Pemilu legislatif dan Pemilihan Presiden April 2019, hasilnya telah kita ketahui semua. Untuk Pilpres dimenangkan oleh Jokowi-Maruf dengan perolehan suara 55,50 persen, sedangkan Prabowo-Sandiaga Uno 44,50 persen (https://www.liputan6.com/pilpres/read/3971369/hasil-final-pilpres-2019-jokowi-5550-persen-prabowo-4450-persen).

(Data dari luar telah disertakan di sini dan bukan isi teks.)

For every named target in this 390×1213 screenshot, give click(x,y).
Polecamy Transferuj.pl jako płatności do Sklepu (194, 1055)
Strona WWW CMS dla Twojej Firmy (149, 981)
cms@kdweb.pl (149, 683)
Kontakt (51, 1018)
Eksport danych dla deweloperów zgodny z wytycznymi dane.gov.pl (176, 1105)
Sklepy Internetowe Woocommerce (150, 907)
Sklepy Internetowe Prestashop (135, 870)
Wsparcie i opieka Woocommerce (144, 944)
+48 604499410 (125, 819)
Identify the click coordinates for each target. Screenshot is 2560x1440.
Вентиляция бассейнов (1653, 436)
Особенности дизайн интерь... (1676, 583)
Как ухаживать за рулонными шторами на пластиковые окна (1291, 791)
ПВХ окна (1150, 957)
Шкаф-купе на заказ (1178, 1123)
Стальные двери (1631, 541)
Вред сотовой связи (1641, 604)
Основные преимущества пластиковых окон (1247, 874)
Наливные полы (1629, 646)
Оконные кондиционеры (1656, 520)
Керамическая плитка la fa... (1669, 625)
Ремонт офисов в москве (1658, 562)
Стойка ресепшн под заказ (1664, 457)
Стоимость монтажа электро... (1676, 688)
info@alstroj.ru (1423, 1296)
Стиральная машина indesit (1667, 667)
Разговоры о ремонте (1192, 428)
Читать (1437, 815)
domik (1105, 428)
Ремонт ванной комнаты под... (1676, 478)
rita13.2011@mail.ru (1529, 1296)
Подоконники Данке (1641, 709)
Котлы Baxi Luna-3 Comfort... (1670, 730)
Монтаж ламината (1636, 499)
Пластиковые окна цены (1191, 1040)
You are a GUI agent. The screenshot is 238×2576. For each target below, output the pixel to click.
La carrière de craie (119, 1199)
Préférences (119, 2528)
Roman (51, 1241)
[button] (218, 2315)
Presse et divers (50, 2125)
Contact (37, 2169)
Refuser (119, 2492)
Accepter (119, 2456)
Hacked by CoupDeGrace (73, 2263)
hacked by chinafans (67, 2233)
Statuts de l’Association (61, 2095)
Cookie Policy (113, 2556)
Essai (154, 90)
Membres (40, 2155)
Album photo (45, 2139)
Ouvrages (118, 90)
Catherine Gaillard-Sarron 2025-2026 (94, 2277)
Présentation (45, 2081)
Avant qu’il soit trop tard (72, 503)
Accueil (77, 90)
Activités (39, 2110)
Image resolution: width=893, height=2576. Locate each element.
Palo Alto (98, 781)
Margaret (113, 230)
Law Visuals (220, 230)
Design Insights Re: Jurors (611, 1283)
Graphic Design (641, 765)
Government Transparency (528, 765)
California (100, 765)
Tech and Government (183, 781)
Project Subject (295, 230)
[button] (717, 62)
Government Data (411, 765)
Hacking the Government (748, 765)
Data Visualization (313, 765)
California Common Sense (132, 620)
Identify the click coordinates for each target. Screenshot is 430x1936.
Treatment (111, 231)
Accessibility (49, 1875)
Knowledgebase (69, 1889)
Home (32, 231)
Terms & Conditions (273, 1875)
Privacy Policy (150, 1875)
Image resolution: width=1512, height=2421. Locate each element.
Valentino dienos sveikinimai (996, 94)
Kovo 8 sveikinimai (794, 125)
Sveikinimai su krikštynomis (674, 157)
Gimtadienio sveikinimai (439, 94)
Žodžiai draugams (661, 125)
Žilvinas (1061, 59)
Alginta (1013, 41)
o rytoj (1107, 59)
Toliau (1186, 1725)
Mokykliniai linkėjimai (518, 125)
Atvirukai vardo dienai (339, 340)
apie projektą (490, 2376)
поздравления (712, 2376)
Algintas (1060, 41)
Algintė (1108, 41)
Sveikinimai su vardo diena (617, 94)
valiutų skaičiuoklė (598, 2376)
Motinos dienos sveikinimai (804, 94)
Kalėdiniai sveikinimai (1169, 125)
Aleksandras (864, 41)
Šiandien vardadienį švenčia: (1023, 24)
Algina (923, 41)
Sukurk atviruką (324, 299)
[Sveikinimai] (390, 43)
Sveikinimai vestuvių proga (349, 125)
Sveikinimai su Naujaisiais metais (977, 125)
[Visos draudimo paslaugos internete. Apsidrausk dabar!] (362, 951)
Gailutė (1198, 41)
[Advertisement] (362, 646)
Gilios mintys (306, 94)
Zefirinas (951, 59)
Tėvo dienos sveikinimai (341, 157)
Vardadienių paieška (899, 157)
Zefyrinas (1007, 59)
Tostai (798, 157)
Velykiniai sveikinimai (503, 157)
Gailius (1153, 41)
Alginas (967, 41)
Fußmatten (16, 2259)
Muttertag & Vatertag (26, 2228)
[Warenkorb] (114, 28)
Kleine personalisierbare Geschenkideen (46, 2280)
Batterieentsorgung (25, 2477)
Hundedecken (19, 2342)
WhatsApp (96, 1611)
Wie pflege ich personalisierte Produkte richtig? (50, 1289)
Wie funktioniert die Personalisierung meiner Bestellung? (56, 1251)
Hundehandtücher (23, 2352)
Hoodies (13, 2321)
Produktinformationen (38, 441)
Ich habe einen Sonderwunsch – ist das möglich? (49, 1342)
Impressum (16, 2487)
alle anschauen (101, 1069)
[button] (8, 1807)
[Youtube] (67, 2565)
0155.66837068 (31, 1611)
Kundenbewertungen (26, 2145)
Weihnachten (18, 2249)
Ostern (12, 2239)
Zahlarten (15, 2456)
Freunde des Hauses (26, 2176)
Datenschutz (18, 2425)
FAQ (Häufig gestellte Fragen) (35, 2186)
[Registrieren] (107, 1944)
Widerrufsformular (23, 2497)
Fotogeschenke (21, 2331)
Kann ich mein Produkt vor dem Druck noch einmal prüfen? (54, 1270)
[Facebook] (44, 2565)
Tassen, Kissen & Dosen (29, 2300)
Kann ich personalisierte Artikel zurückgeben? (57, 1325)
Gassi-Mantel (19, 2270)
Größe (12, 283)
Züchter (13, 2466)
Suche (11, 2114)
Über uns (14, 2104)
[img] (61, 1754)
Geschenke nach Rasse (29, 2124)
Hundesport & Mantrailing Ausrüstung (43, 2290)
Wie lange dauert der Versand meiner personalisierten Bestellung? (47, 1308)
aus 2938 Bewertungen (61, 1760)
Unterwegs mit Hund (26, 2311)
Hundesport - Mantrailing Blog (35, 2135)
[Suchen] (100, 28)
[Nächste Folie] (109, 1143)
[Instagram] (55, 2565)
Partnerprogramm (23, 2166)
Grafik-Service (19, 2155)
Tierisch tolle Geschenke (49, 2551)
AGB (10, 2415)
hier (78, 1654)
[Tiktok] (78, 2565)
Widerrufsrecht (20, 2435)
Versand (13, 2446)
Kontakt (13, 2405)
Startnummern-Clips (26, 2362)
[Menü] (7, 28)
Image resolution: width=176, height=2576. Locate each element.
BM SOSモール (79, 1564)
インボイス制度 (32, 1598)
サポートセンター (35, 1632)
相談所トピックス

Sedangkan partai politik yang masuk ke DPR ada Sembilan. Yakni, PDIP (19,33 persen suara), Gerindra (12,57 persen), Golkar (12,31 persen), PKB (9,69 persen), Partai NasDem (9,05 persen), PKS (8,21 persen), Demokrat (7,77 persen), PAN (6,84 persen), dan PPP (4,52 persen) (https://www.cnnindonesia.com/nasional/20190627210654-32-407163/rekonsiliasi-politik-dan-kekhawatiran-rusaknya-demokrasi).
Pemilu tahun 2019 ini sangat luar biasa gegap gempita. Masyarakat terpolarisasi menjadi dua kubu. Kubu 01 Jokowi-Maruf, yang didukung oleh sepuluh Parpol, yakni: PDIP, Golkar, PKB, PPP, Nasdem, Hanura, Perindo, PKPI, PSI, dan PBB. Sementara Kubu 02 Prabowo-Sandi didukung oleh: Gerindra, PKS, PAN, Partai Demokrat, dan Partai Berkarya.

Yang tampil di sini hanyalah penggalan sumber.